El problema no es único de los gallegos. De hecho, en Cataluña la Generalitat reconoce que de poco sirve dotar a los colegios de una buena conexión a Internet o de pizarras digitales si los profesores no saben sacar partido a estos medios. Y en ese sentido Carmen Fernández Morante cree que «la formación actual que reciben es muy insuficiente porque solo sirve para que el alumno aprenda a manejar aparatos y programas».

Dificultades para cambiar

Y no parece que en el futuro la situación vaya a cambiar. Cualquier reforma o variación en las asignaturas de un grado debe ser aprobada por la Consellería de Educación y por la Aneca, la agencia nacional específica. «Como nuestra carrera es de capacitación profesional -explica Morante- estamos especialmente vigilados por la Xunta y Aneca. No está mal, pero al final el sistema de seguimiento y calidad acaba paralizando la adaptación del grado». Menciona en ese sentido el intento, fallido, de agrupar las prácticas del último año, un cambio meramente organizativo que fue rechazado por la Xunta.
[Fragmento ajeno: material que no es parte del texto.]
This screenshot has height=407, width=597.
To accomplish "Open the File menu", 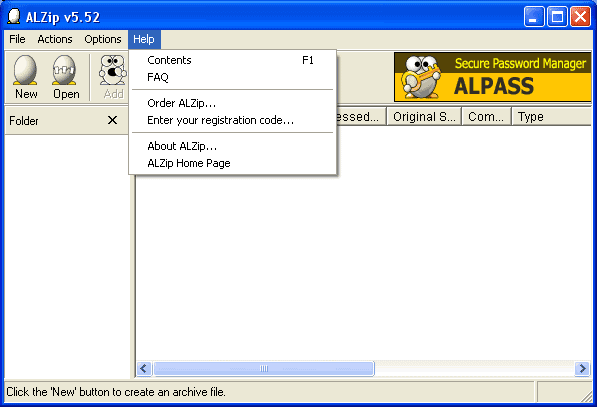I will [x=18, y=39].
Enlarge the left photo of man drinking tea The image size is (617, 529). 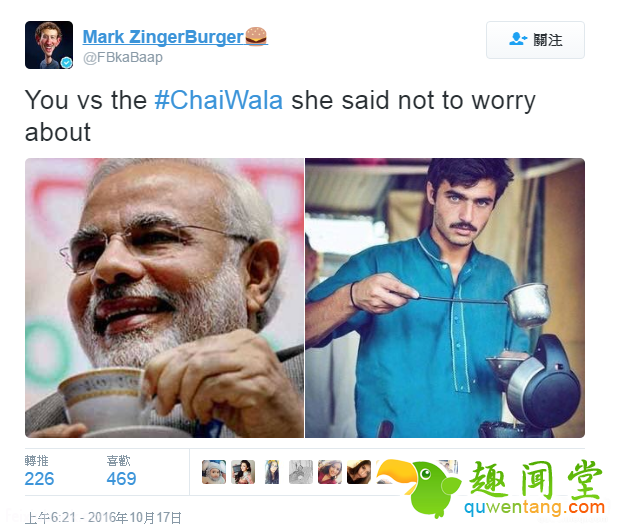(164, 298)
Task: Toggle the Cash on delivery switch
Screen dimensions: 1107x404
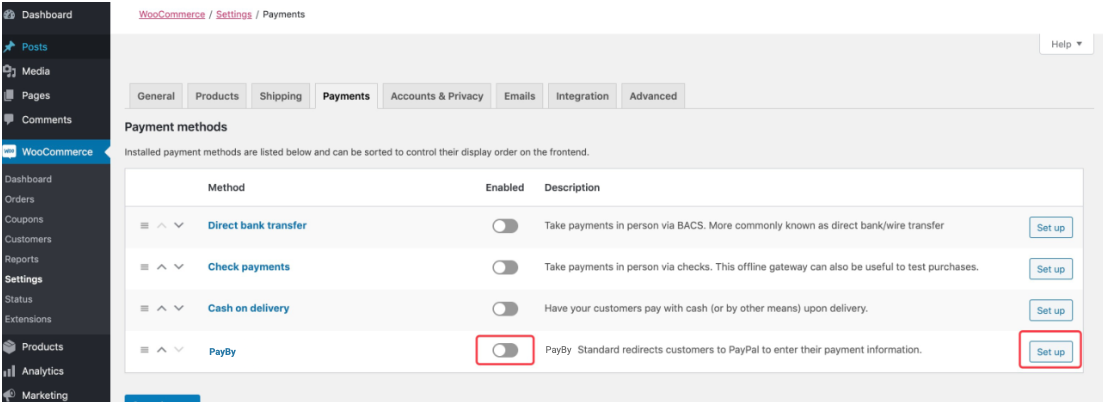Action: [505, 308]
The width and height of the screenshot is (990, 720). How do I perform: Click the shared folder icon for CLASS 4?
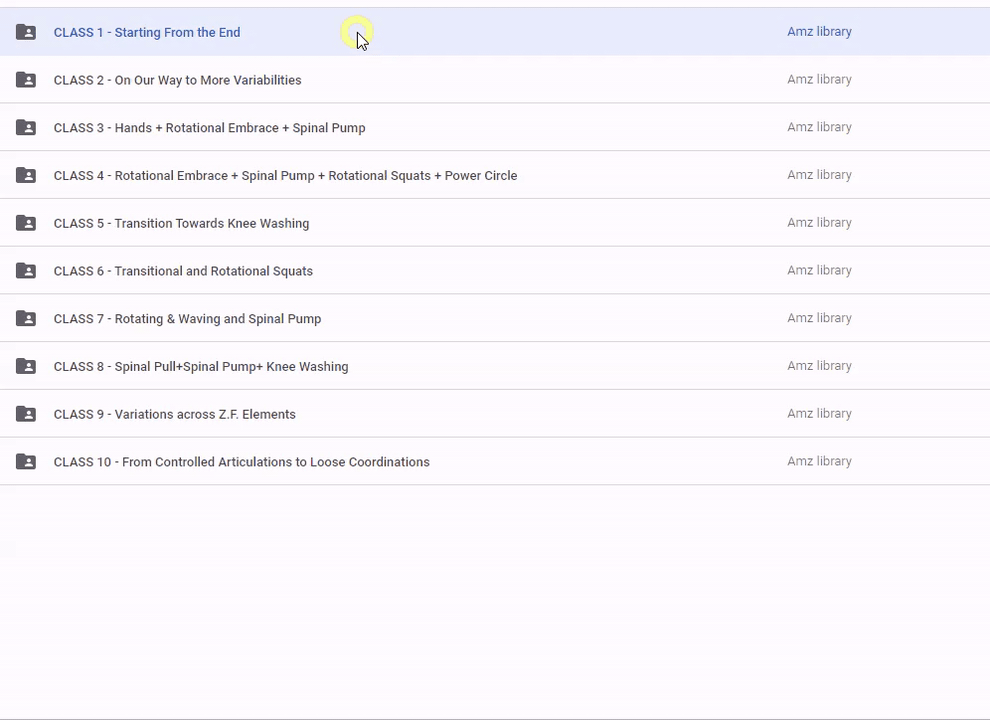[x=26, y=176]
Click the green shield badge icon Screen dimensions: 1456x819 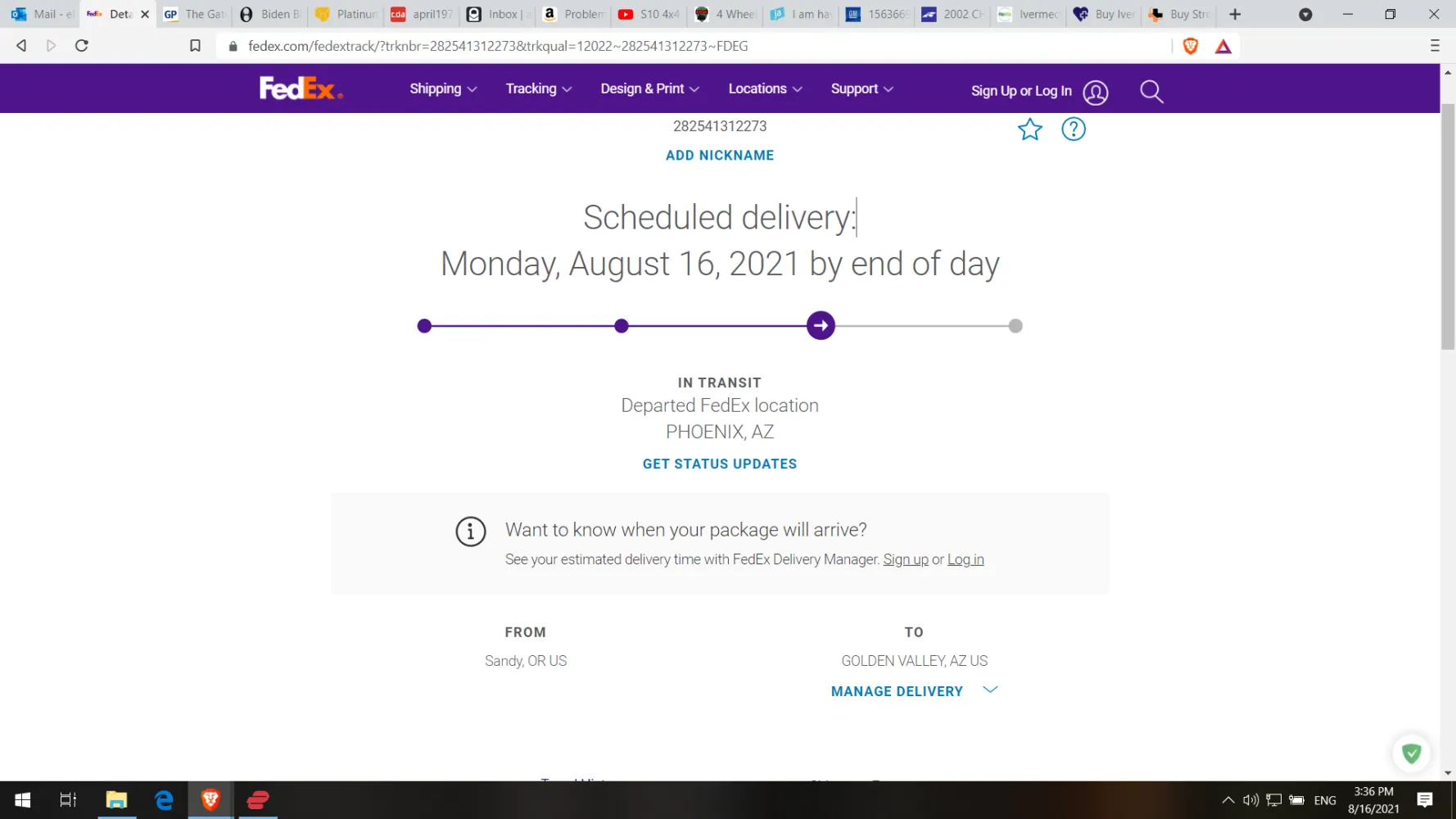(1411, 753)
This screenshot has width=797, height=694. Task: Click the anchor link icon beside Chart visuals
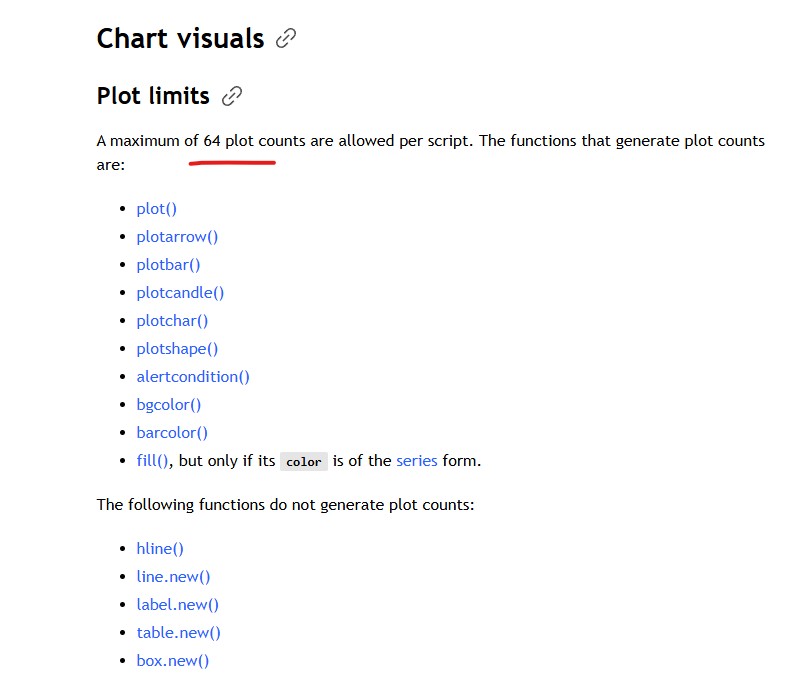286,39
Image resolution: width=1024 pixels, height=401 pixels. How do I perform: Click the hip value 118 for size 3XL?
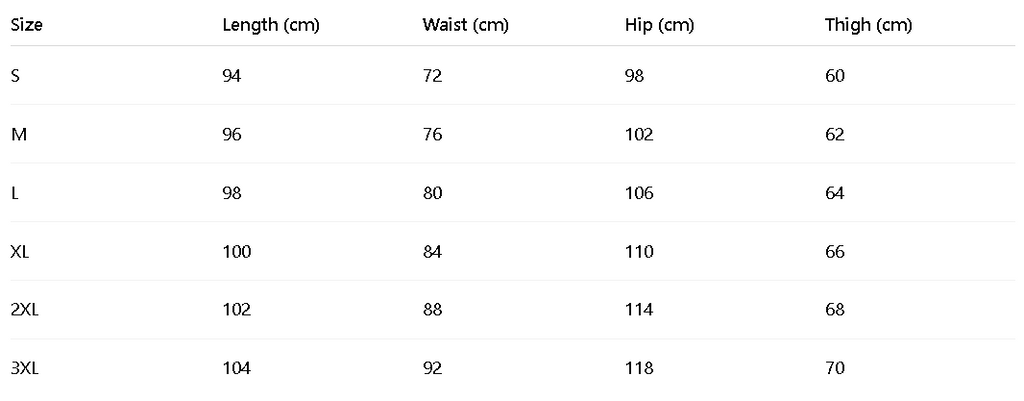pos(638,369)
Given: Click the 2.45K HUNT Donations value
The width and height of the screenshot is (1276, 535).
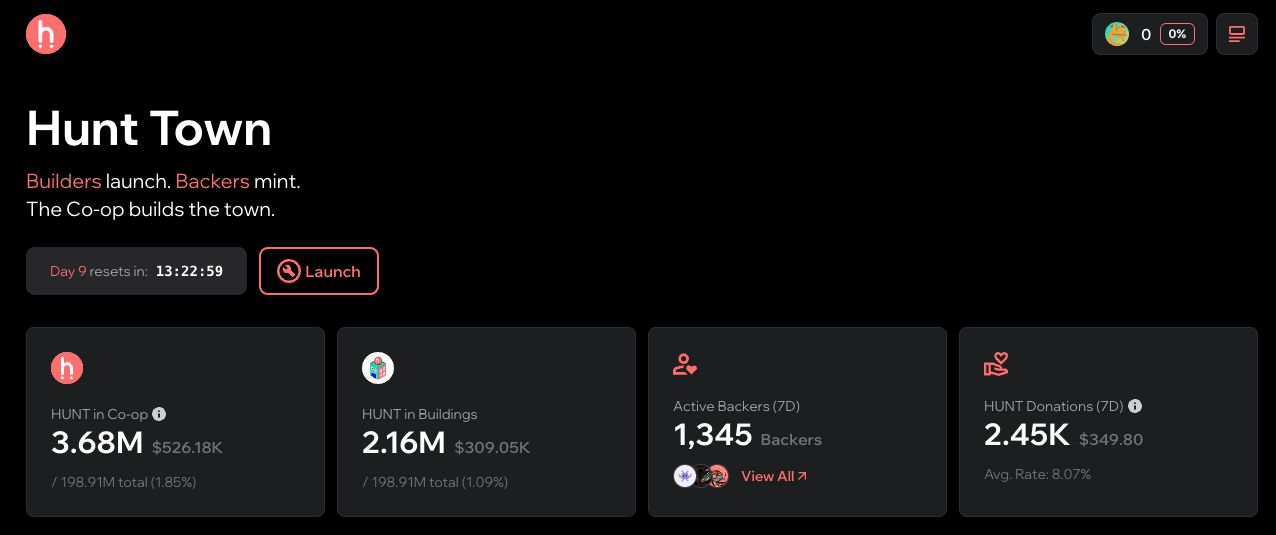Looking at the screenshot, I should click(1026, 434).
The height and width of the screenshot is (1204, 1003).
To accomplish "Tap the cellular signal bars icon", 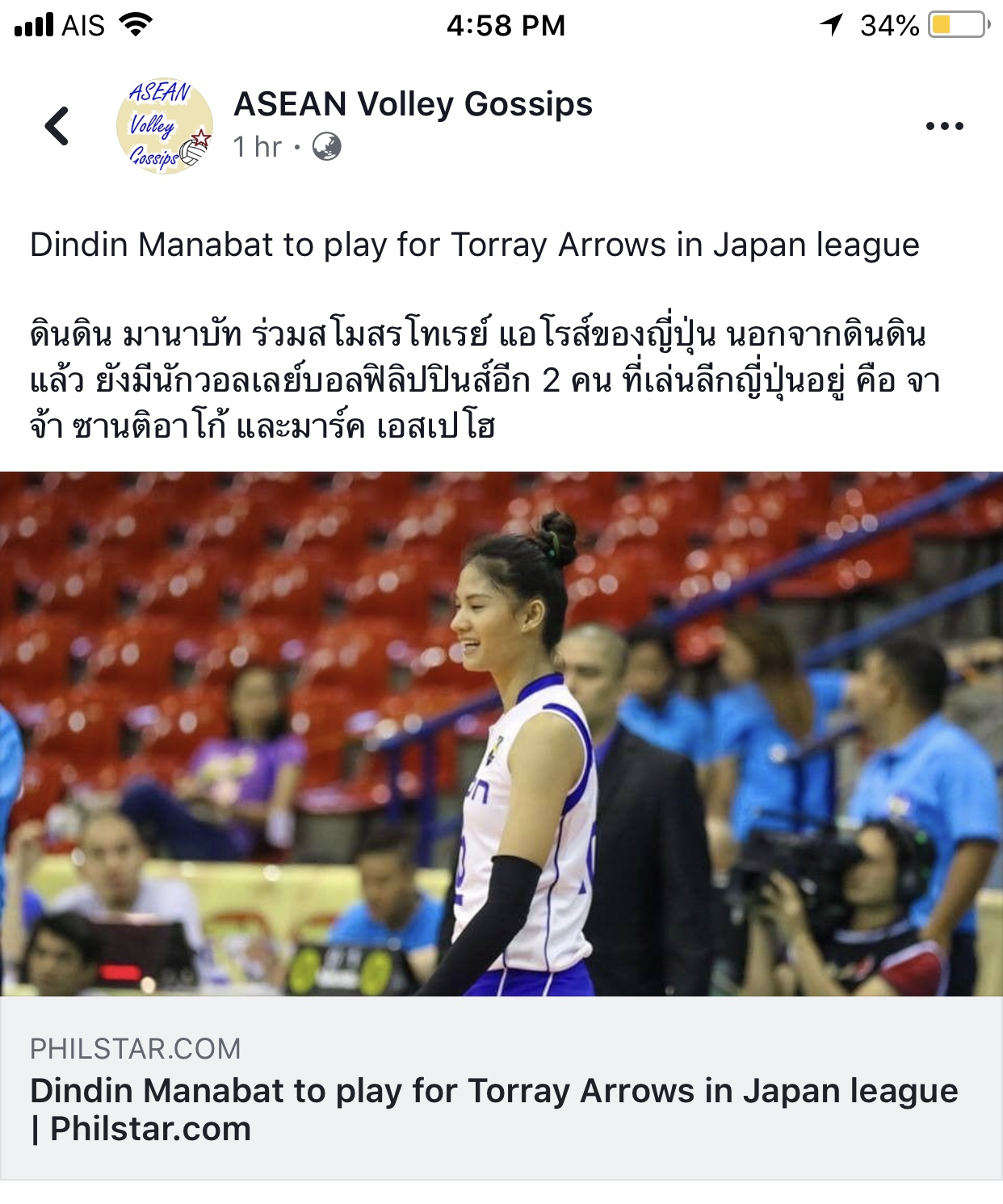I will [34, 25].
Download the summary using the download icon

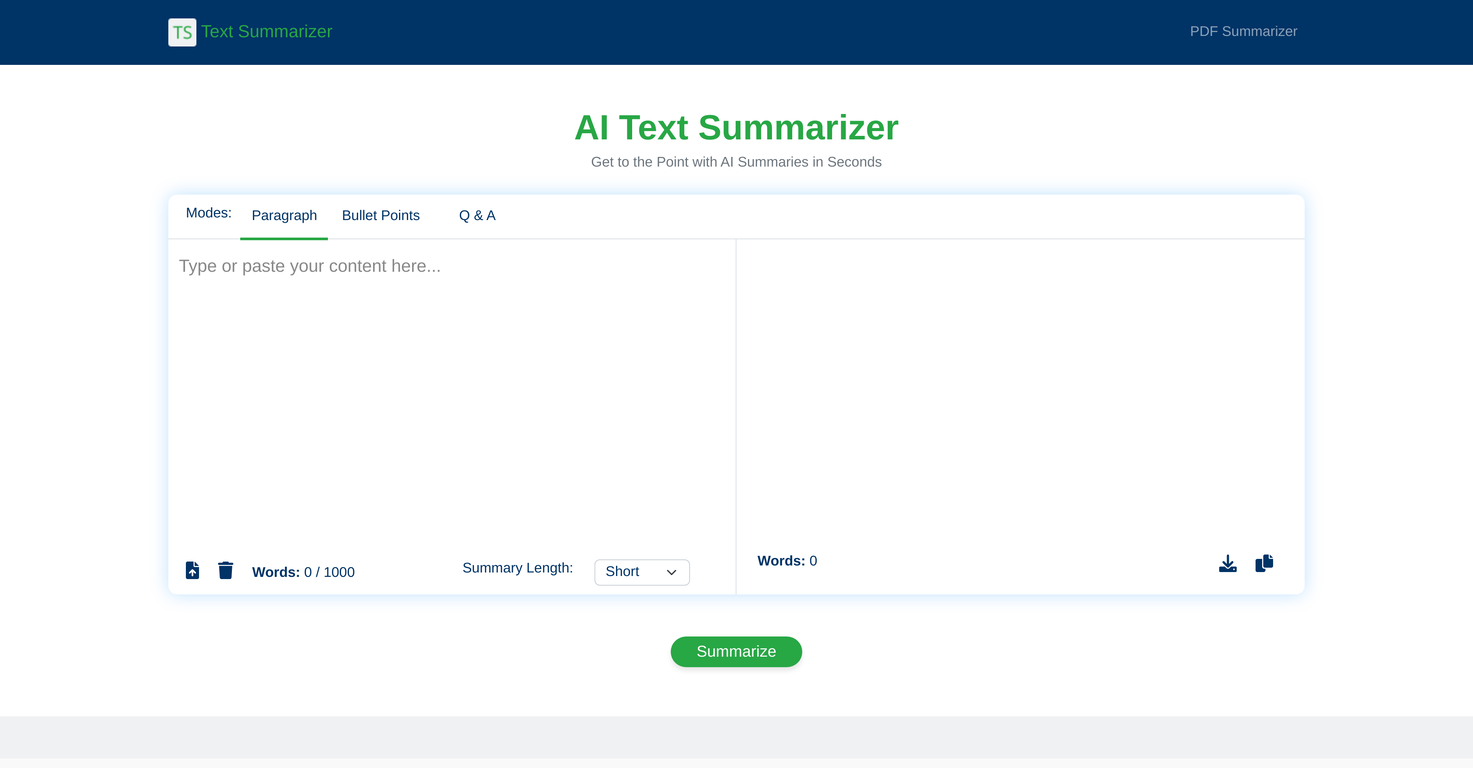(1228, 564)
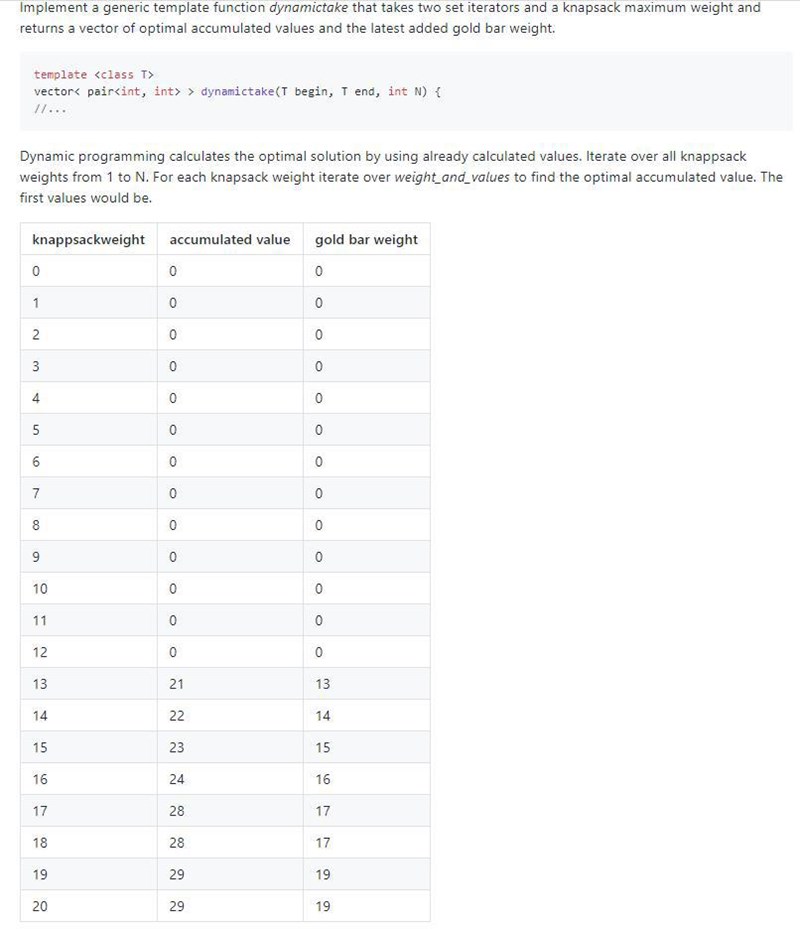Click the gold bar weight cell showing 13
Image resolution: width=800 pixels, height=929 pixels.
click(x=322, y=684)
Morante aboga por escuchar a los maestros, y cree que hay tres campos en los que necesitan un refuerzo: las TIC; la escuela inclusiva, es decir, integrar a alumnos con problemas o peculiaridades de todo tipo; y la educación afectivo-sexual. «Eso, al menos, es lo que nos piden los profesores para la formación continua, y cuando organizamos cursos o jornadas, se llenan, lo que demuestra que hay interés», resume Morante, para aceptar después que faltan años para que esta formación entre en las carreras de magisterio gallegas.